Why Your Emotions Go Out Of Control

Emotions are universal, yet we can choose what feelings we have from a wide variety of sources, and each person reacts to different stimuli. For example, people who are introverted have low feelings of anxiety, and people with a lot of feelings are more extroverted, so you have to know your own unique mix for optimal success.

In recent years I have published about why emotion goes out of control, and I have given presentations at conferences in the United States and abroad. I have given workshops at both prestigious schools (Cornell and Duke) as well as schools that most people can’t even name (Syracuse University, North Carolina State University).

You might say I have devoted my life to these topics because they are so crucial to me, and yet I have done it in an environment that allows me to have fun, express my emotions, and have a good time at the same time! So I guess that is an answer…

How To Deal With All That Shit

When I first started teaching people how to deal with the emotions in their lives, they mostly had a knee-jerk reaction of throwing their arms up and saying, “Oh God, I don’t have any feelings, that’s so unfair! What kind of emotional garbage is that?” This is a totally understandable reaction because it’s something we don’t fully understand with our own emotions. I have worked with students who have a lot of emotional issues to deal with (emotionally addicted clients, borderline personality, etc.), and it was really interesting to see how each person reacted differently to something that is “so unfair” to them.

My first piece of advice was to think about the emotion and then think about how you feel right now.

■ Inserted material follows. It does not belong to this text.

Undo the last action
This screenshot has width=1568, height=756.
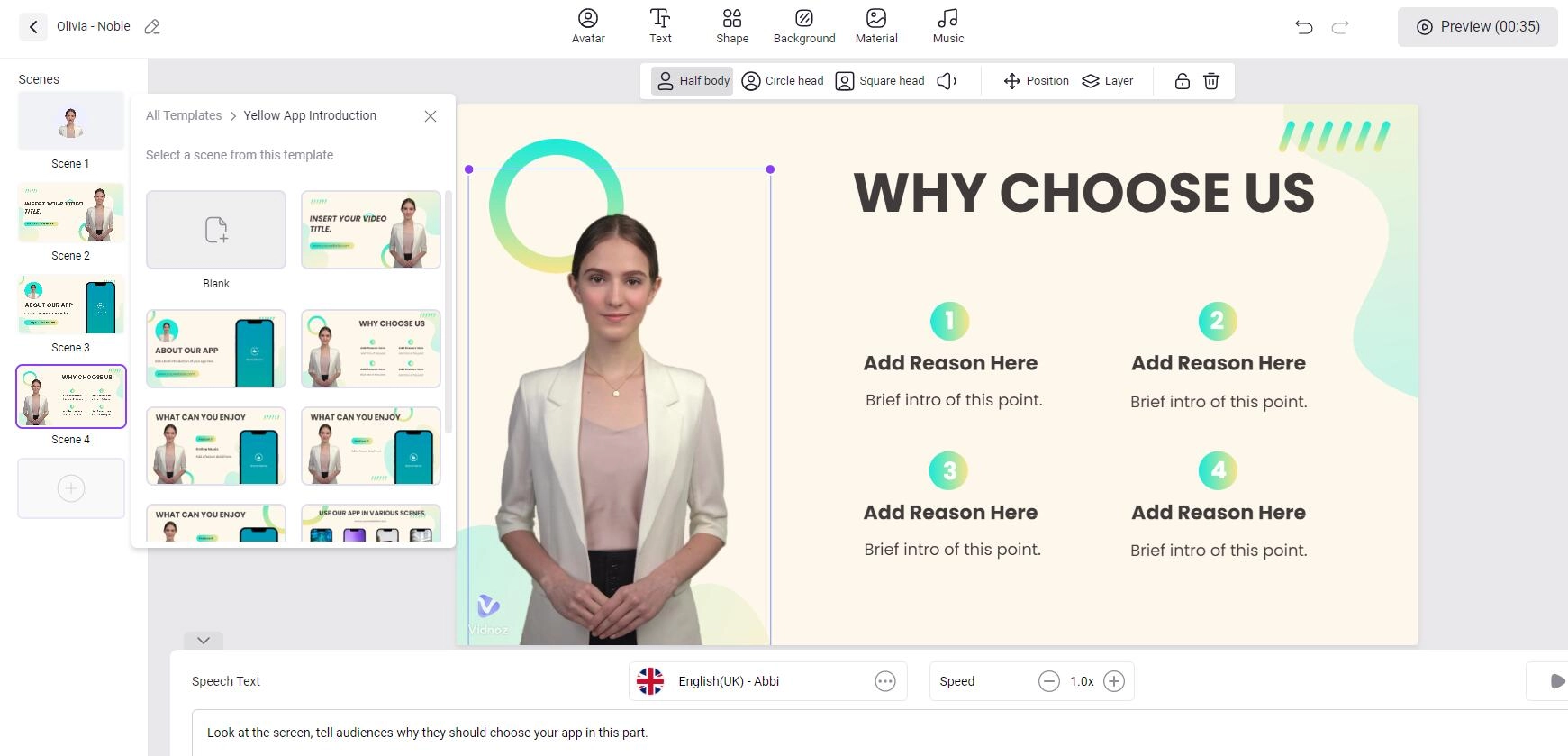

The reason you feel like such a moron right now is because you are acting on a bad choice (I have had clients tell me if they don’t work through an issue, they start to feel bad about themselves). The key is to take the choice apart and look at the whole situation. That way you can have a positive emotion even if you are in a negative situation.

You will notice in my examples in the past two posts how I try to use emotion to work on issues. One example will be showing clients that sometimes it’s okay to lose a competitive game with someone else if the loss will cause them to “get out of the emotional hole” they are caught in. This is a great example of using your emotions for your benefit rather than using them for your own destruction. So you are in a situation where you need to work your way out of this emotional hole, but it may not work out the way you want. One way to “get out of the hole” is to “win” by making the opposite decision (if you need help with this, I highly recommend you read my article “Emotional Healing” ).

Another example is my presentation on how to deal with anger using a list of rules. Instead of using an argument, it is a list of emotions that are the cause of anger and an action plan that you can use to get back to a happier state (you may notice it’s about anger, but it’s so much more than that).

But I’m the kind of person that needs to read and do more than just hear me talk about my emotional issues, so I asked my colleague, Dr. Richard Ryan, to come up with a list of tips to help us deal with our emotions:

For some reason, most people tend to avoid doing anything related to self-care and positive psychology, and yet, being self-care does not automatically put us in the negative category.